Sandwich and Sub Stores - Sandwich and sub store franchises, such as Subway, have experienced moderate growth over the past five years and are expected to continue to grow at a steady pace, despite facing considerable competition from independent businesses. In the past five years, buying local and food truck trends have taken off, putting even more pressure on franchises to adapt. But, over the next five years, IBISWorld expects sandwich and sub store franchises to expand 3.0 percent and continue to push independent restaurants out of business. 
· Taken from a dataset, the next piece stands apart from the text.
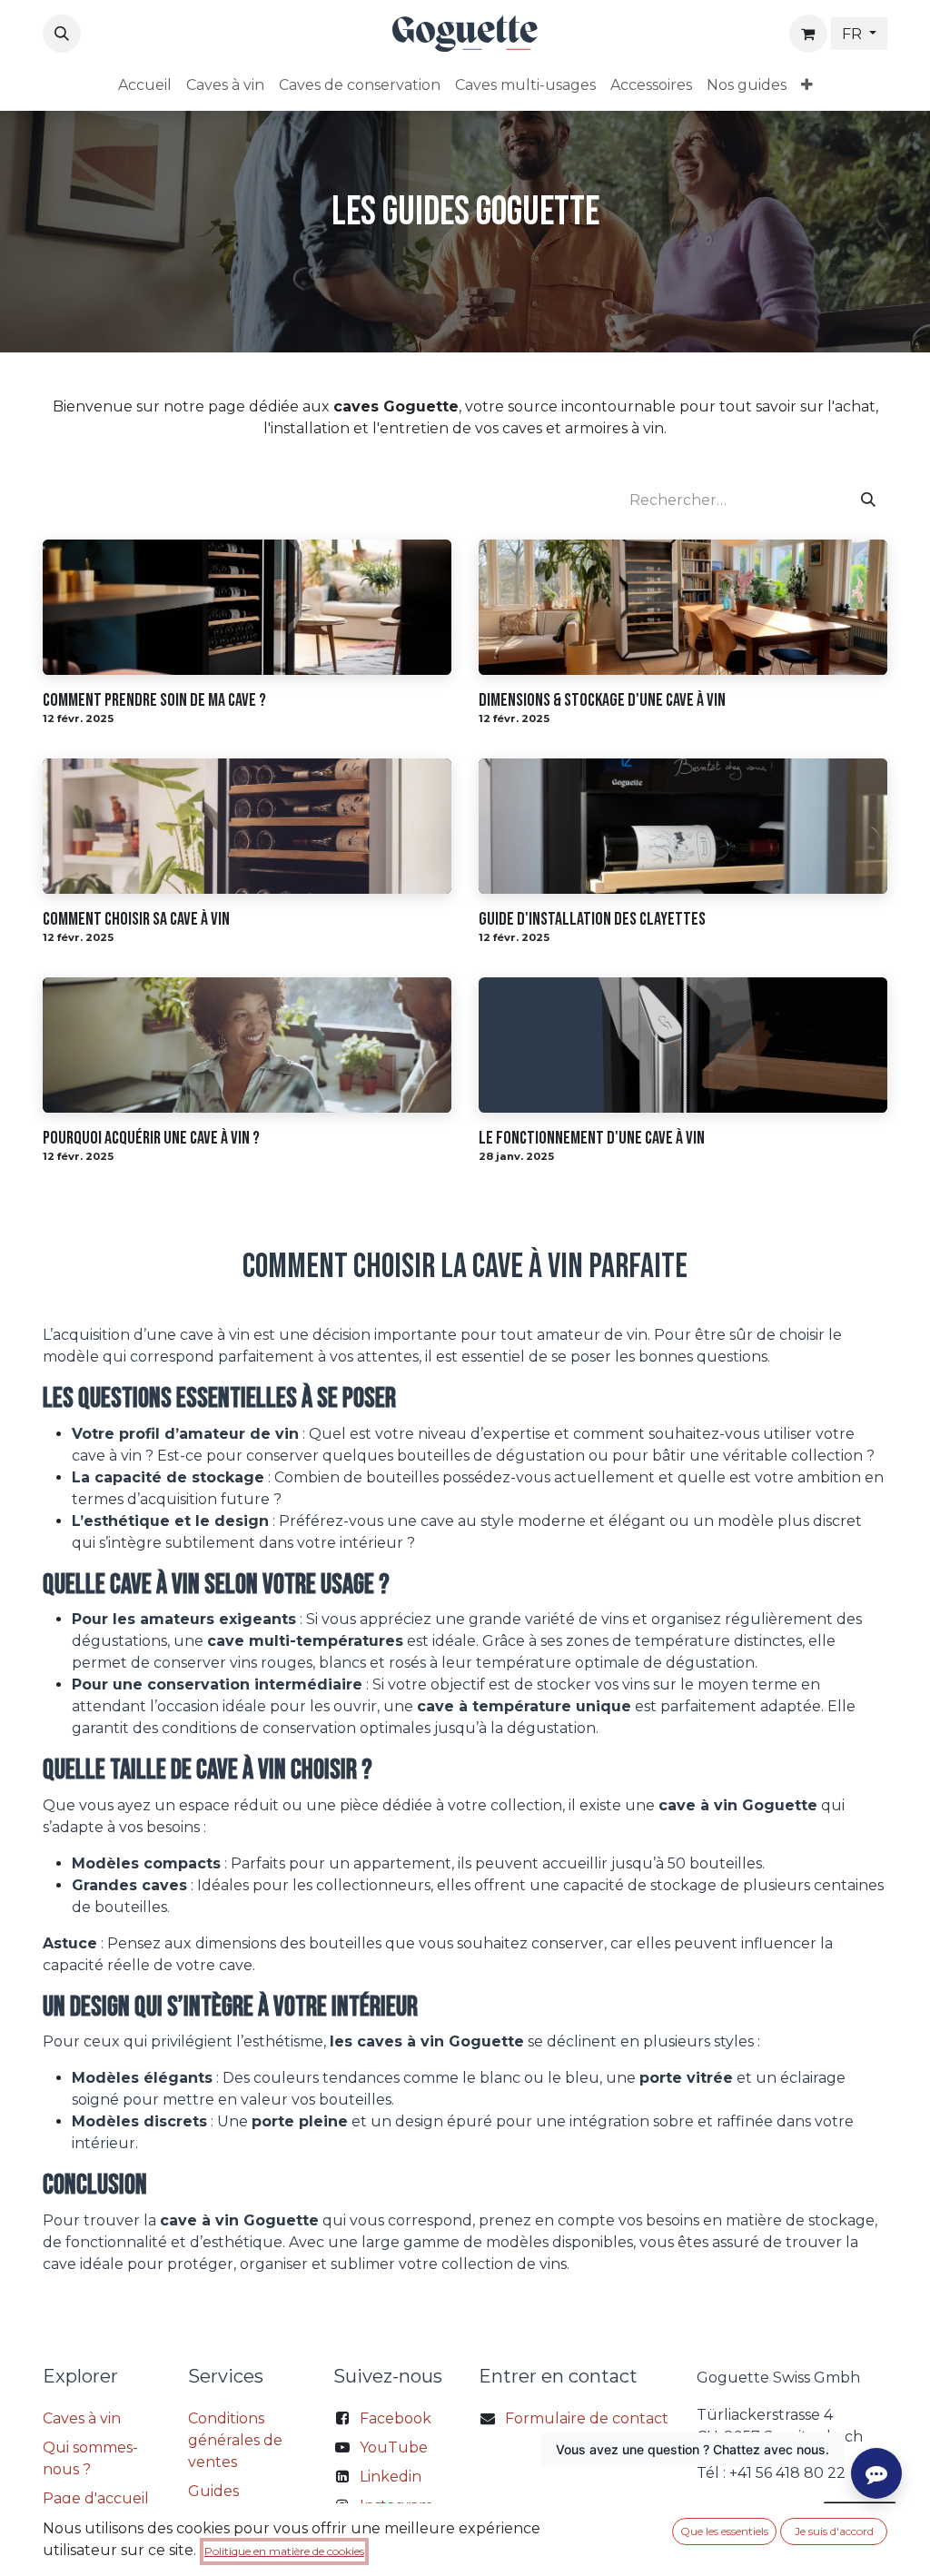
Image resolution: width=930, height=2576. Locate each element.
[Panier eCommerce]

Pharmacies and Drug Stores - Despite heavy and changeable government regulation, pharmacy and drug store franchises fared well during the recession and will return to prerecession growth rates in 2012. A key driver for the industry has been the widespread adoption of generic drugs. IBISWorld expects pharmacy and drug store franchises to grow at a rate of more than 3.0 percent per year in the next five years.

Gas Stations with Convenience Stores – While many gasoline companies are starting to buy establishments back from franchisees, breaking into this industry is still possible. Shell and Exxon Mobil are two of the largest gasoline distributors in the world, and both still use the franchise model for distribution. Despite lower-than-average growth during the recession, the $331.7 billion gas stations with convenience stores industry is expected to do well over the next five years, with projected growth of just more than 2.0 percent per year. Growth prospects will depend on the total vehicle miles driven and consumer spending, which are both expected to increase as the economy improves.

Supermarkets and Grocery Stores - Despite high external competition from convenience stores, big-box retailers and warehouses, supermarket and grocery store franchises are expected to experience steady growth as the economy improves. Over the next five years, the $494.6 billion industry is expected to increase 0.1 percent as people once again begin to indulge themselves.

In-Home Senior Care - The Baby Boomer generation is growing older and, as a result, in-home senior care franchises have been flourishing over the past five years. Going forward, the trend toward “aging in place” is expected to strengthen and, as a result, the $6.0 billion in-home senior care franchises industry will continue to rapidly expand in the five years to 2017, with revenue growing 6.3 percent.